• Platform

Baking in layer cake security

22 September 2020

A fully remote workforce could be every CISO’s worst nightmare, or it’s a chance to get creative. JUMO’s Chief Information Security Officer and Head of Risk, Rob Bainbridge puts a positive spin on how people working from home can actually contribute towards security protocols — provided you have the right awareness and support programmes in place. He compares it to baking a layer cake, where the human layer is the icing on the top, bringing everything together and giving it character.

“At JUMO, we take a layer-cake approach to security: people, product, data, ecosystem and cyber security — five layers covering all threats and risks in a way our business understands.

Being agile and mobile, we have to be smart about how we do security, taking care in choosing what to focus on, where to rely on technology, and how best to enable and not restrict our productivity.

Covid-19 is a once-in-a-lifetime event that got IT and security teams scrambling to deploy technology to secure remote working. At JUMO this has always been our objective. Sadly, like many others, we had to do some in-flight re-architecting to mitigate the heightened threats posed by full remote working (this was especially difficult when dealing with hardware issues).

We’ve always said at JUMO that security is not just a technical problem and true to our claim have sought ways to increase awareness of security risks and mitigation strategies across the business. Our first approach was not to delve into the technology but to start with the top layer — people.

Remote working relies heavily on technical controls — endpoint detection and response (EDR), anti-malware, anti-phishing, and vulnerability management, to name a few. But with the sudden transition to a fully remote business, people bridged the physical network gap and enabled security controls where technology couldn’t. Covid-19 was an event that not only tested our layered approach but affirmed it.

While we redesigned infrastructure, we were able to improve our security through staff participation. We quickly shared context and guidelines on how to do a health-check on your own laptop and created an open Slack channel to ask questions and get live support.

For the first time in my 20-year career I saw people logging tickets because their laptop was missing patches or a security agent.

When the time came for us to enable VPN connectivity to update agent settings, we helped JUMOnauts configure it themselves. Security control compliance increased daily.

Covid-19 and the transition to full remote working has opened the door to cyber security threats for many businesses, but it has also given us the chance to test and adapt our models and systems. And most importantly, to equip people with the tools to better manage security themselves.

6 things we learned about the layer cake

1. Icing first

People generally want to help and do the right thing. Give them the context and tools and you can rely on them to get security work done. For our organisation it’s an opportunity to extend response and defence capabilities, and for our people an opportunity to better understand and manage security threats in their professional and personal lives.

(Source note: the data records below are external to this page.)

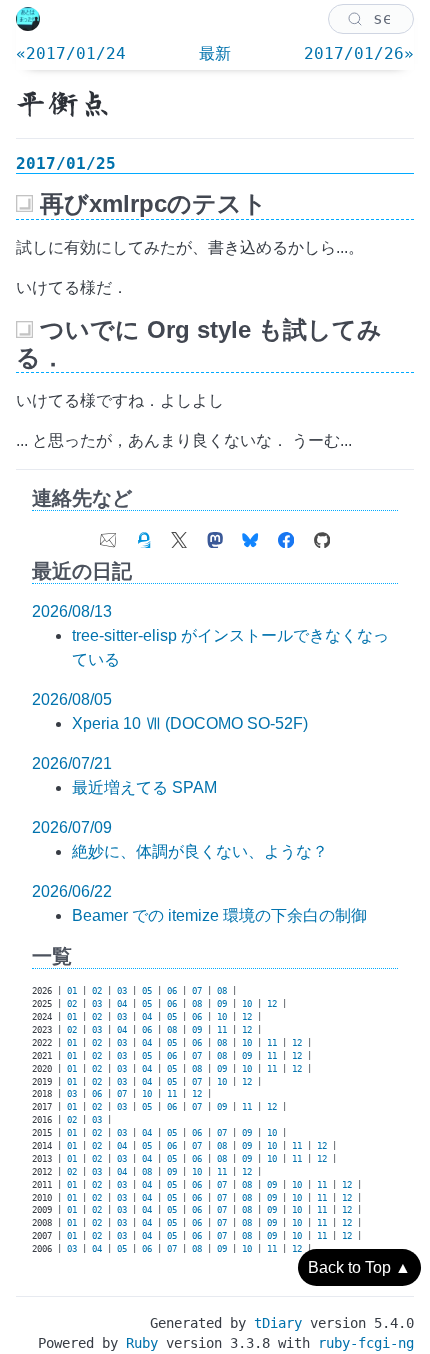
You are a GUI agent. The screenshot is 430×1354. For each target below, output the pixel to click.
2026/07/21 (72, 763)
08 (222, 991)
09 (222, 1004)
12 (272, 1004)
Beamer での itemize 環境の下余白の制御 (219, 915)
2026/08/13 (72, 611)
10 (247, 1004)
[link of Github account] (322, 535)
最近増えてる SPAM (144, 787)
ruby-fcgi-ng (366, 1343)
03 (122, 991)
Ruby (142, 1343)
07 (197, 991)
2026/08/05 (72, 699)
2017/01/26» (359, 53)
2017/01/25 (66, 163)
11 (222, 1030)
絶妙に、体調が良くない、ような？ (200, 851)
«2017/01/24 (71, 53)
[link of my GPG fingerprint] (144, 535)
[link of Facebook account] (286, 535)
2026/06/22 (72, 891)
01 (72, 991)
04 (122, 1004)
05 (147, 991)
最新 (215, 53)
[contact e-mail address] (108, 535)
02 (97, 991)
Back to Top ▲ (359, 1267)
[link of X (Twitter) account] (179, 535)
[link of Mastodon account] (215, 535)
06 (172, 991)
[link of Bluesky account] (250, 535)
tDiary (278, 1323)
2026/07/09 (72, 827)
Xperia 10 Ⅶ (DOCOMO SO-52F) (190, 723)
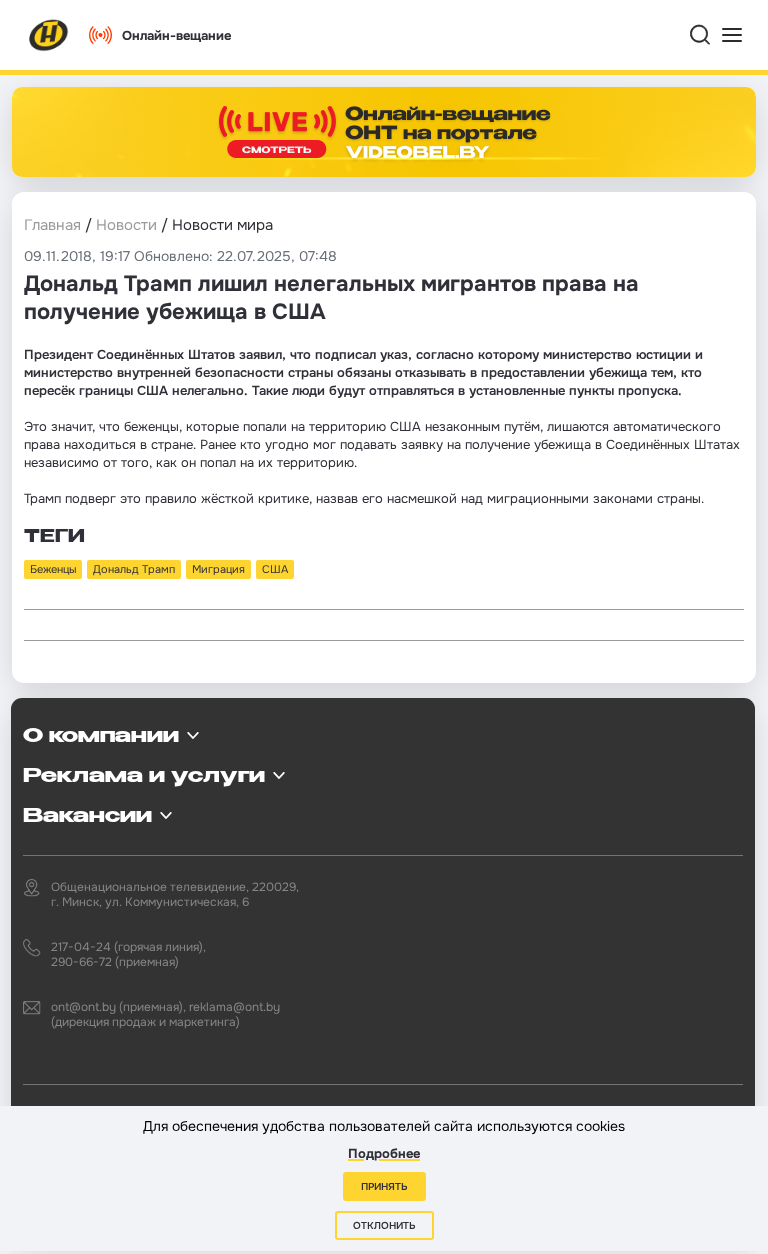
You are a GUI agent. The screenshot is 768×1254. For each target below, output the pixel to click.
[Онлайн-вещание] (384, 132)
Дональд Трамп (134, 569)
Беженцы (53, 569)
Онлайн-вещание (176, 35)
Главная (52, 225)
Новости (126, 225)
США (275, 569)
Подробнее (384, 1153)
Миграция (218, 569)
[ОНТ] (49, 35)
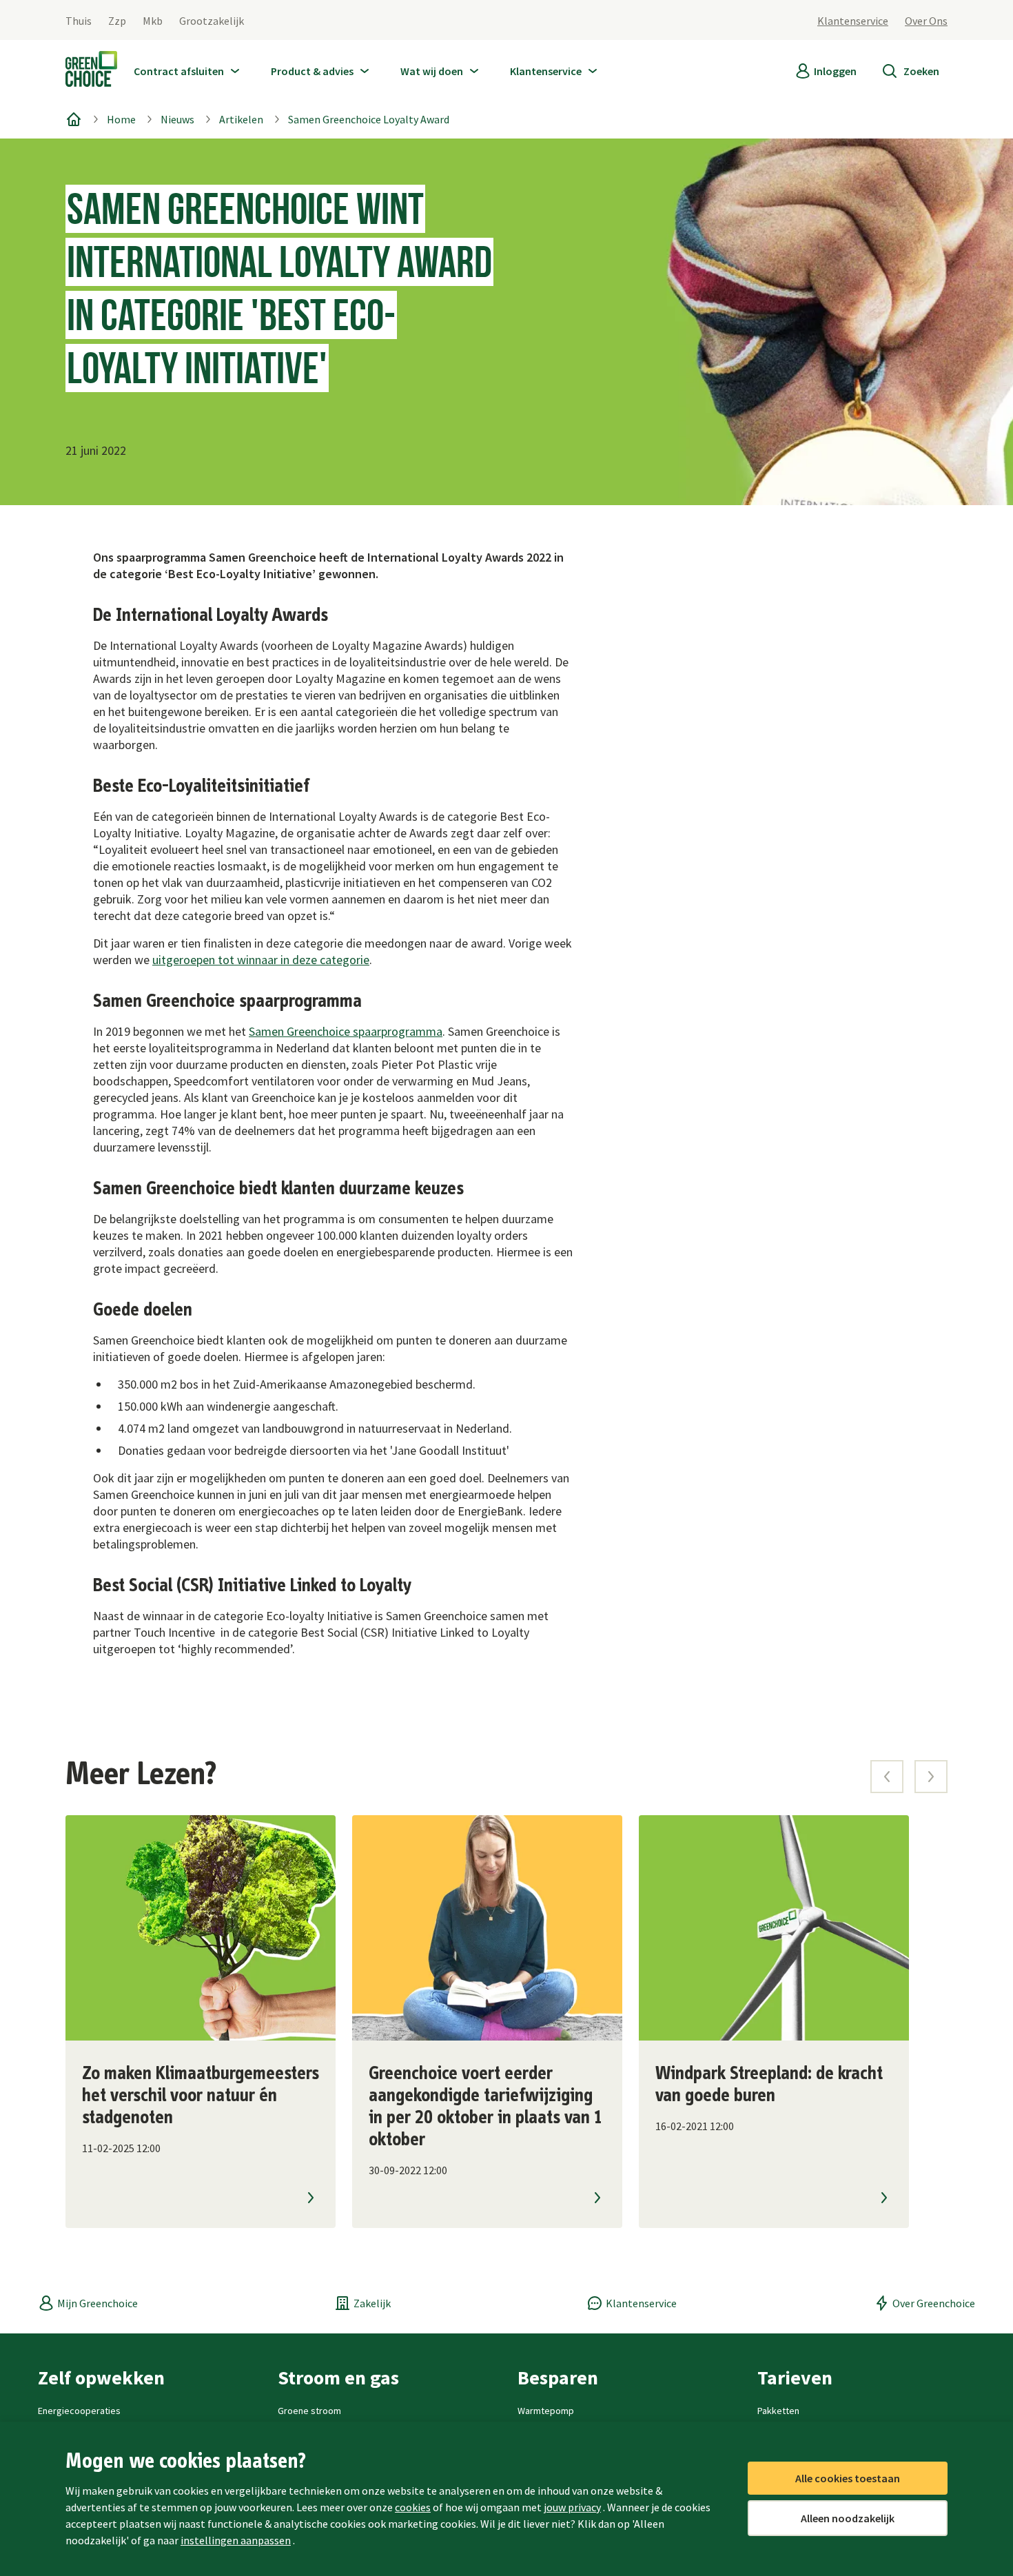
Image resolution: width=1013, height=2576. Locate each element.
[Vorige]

2. Cooking is an art, baking is a science

Fear, uncertainty, and doubt doesn’t help anyone. Create clear, articulate information about the risks and the response will be better.

3. Make recipes folks can follow

Keep the message simple. As much as we security folk love it, military jargon is not always useful.

4. Cake now or later?

Be aware of, and set tolerance for, people’s lives. Staff experienced a range of challenges that could hinder their productivity or our security mission. Be accepting of these and offer alternate options.

5. Keep it fresh

Remember the power of connection. Offering real-time avenues to discuss and resolve issues went a long way to bridge the gap created through lockdown.

6. Have your cake and eat it

Make use of connection time wisely. As a team we found ourselves spending too much time in meetings as a substitute for face-to-face engagement, and therefore sacrificed time we could be using to tackle other important people issues.”